#### [Stored data]
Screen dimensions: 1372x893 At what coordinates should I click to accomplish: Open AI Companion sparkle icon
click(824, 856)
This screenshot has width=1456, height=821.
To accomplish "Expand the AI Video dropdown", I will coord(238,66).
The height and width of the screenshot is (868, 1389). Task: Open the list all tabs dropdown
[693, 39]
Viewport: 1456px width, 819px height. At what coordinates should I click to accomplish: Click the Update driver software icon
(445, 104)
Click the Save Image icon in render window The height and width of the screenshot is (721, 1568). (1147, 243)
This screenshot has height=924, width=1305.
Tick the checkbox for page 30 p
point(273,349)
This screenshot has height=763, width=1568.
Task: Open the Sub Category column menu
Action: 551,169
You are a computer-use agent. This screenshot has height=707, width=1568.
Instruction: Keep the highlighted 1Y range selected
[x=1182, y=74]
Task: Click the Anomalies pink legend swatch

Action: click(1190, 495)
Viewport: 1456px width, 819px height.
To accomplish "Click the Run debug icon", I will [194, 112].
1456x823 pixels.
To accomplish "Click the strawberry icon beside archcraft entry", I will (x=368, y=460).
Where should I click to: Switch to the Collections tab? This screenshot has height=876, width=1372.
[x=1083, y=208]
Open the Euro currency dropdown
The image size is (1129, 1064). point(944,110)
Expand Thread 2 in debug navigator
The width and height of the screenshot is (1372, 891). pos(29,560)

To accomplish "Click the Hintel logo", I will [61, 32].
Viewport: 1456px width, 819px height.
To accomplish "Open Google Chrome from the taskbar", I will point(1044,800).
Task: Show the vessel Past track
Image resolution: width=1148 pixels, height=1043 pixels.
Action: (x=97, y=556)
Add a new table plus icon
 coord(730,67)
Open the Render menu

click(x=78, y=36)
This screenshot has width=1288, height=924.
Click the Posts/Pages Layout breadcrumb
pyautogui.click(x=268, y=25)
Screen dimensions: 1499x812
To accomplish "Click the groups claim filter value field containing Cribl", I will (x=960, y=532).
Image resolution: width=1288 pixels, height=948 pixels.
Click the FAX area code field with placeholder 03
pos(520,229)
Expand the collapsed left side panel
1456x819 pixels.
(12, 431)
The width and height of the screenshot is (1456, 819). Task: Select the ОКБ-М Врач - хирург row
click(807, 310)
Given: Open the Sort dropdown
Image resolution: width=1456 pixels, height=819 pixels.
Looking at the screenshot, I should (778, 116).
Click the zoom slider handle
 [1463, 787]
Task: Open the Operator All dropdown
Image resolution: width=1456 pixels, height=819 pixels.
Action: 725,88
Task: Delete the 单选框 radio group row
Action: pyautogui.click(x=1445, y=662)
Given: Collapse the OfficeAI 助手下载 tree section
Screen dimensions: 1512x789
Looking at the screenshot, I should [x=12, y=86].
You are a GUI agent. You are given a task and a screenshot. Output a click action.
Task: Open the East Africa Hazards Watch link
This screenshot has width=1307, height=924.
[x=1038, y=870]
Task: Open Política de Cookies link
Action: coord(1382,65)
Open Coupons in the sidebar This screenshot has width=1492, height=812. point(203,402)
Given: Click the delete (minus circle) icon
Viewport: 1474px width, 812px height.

#### [EXERCISE DETAILS]
Take exactly the lines from the one containing "The width and height of the screenshot is (1456, 819)." through the one containing "Task: Open the Operator All dropdown" in the data above, and output them with nothing added.

#### [SOLUTION]
The width and height of the screenshot is (1456, 819). Task: Select the ОКБ-М Врач - хирург row
click(807, 310)
Given: Open the Sort dropdown
Image resolution: width=1456 pixels, height=819 pixels.
Looking at the screenshot, I should (778, 116).
Click the zoom slider handle
 [1463, 787]
Task: Open the Operator All dropdown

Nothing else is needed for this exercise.